> [DATA SECTION]:
··········

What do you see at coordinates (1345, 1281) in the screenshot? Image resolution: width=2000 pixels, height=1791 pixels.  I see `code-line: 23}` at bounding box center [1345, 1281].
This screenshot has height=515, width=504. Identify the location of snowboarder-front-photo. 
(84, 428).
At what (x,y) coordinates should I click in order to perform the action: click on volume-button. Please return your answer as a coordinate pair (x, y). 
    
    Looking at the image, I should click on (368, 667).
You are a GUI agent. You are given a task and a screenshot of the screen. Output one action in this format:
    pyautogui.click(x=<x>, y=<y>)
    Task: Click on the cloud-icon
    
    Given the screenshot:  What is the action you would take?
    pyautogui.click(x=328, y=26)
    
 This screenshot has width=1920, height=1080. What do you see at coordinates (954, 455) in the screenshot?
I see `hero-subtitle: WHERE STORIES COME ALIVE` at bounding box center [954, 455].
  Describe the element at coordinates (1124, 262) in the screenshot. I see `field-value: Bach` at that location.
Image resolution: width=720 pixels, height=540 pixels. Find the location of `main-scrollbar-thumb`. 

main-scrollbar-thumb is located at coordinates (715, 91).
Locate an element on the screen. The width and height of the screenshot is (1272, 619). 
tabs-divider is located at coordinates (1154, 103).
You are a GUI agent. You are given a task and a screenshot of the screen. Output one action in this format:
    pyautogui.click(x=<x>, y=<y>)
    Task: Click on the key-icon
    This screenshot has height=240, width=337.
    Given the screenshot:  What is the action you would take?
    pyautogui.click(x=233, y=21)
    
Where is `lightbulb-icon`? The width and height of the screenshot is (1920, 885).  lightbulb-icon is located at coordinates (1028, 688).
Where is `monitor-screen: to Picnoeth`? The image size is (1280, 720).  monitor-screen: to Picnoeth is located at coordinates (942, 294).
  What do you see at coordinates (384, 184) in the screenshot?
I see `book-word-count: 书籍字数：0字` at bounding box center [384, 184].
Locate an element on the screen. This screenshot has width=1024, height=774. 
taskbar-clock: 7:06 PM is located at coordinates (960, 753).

··········

> [EXERCISE PROMPT]:
Could you return all of the rows above unchanged, character for character?

> [TASK ANSWER]:
What do you see at coordinates (1345, 1281) in the screenshot? Image resolution: width=2000 pixels, height=1791 pixels.  I see `code-line: 23}` at bounding box center [1345, 1281].
This screenshot has height=515, width=504. Identify the location of snowboarder-front-photo. 
(84, 428).
At what (x,y) coordinates should I click in order to perform the action: click on volume-button. Please return your answer as a coordinate pair (x, y). 
    
    Looking at the image, I should click on (368, 667).
You are a GUI agent. You are given a task and a screenshot of the screen. Output one action in this format:
    pyautogui.click(x=<x>, y=<y>)
    Task: Click on the cloud-icon
    
    Given the screenshot:  What is the action you would take?
    pyautogui.click(x=328, y=26)
    
 This screenshot has width=1920, height=1080. What do you see at coordinates (954, 455) in the screenshot?
I see `hero-subtitle: WHERE STORIES COME ALIVE` at bounding box center [954, 455].
  Describe the element at coordinates (1124, 262) in the screenshot. I see `field-value: Bach` at that location.
Image resolution: width=720 pixels, height=540 pixels. Find the location of `main-scrollbar-thumb`. 

main-scrollbar-thumb is located at coordinates (715, 91).
Locate an element on the screen. The width and height of the screenshot is (1272, 619). 
tabs-divider is located at coordinates (1154, 103).
You are a GUI agent. You are given a task and a screenshot of the screen. Output one action in this format:
    pyautogui.click(x=<x>, y=<y>)
    Task: Click on the key-icon
    This screenshot has height=240, width=337.
    Given the screenshot:  What is the action you would take?
    pyautogui.click(x=233, y=21)
    
Where is `lightbulb-icon`? The width and height of the screenshot is (1920, 885).  lightbulb-icon is located at coordinates (1028, 688).
Where is `monitor-screen: to Picnoeth`? The image size is (1280, 720).  monitor-screen: to Picnoeth is located at coordinates (942, 294).
  What do you see at coordinates (384, 184) in the screenshot?
I see `book-word-count: 书籍字数：0字` at bounding box center [384, 184].
Locate an element on the screen. This screenshot has width=1024, height=774. 
taskbar-clock: 7:06 PM is located at coordinates (960, 753).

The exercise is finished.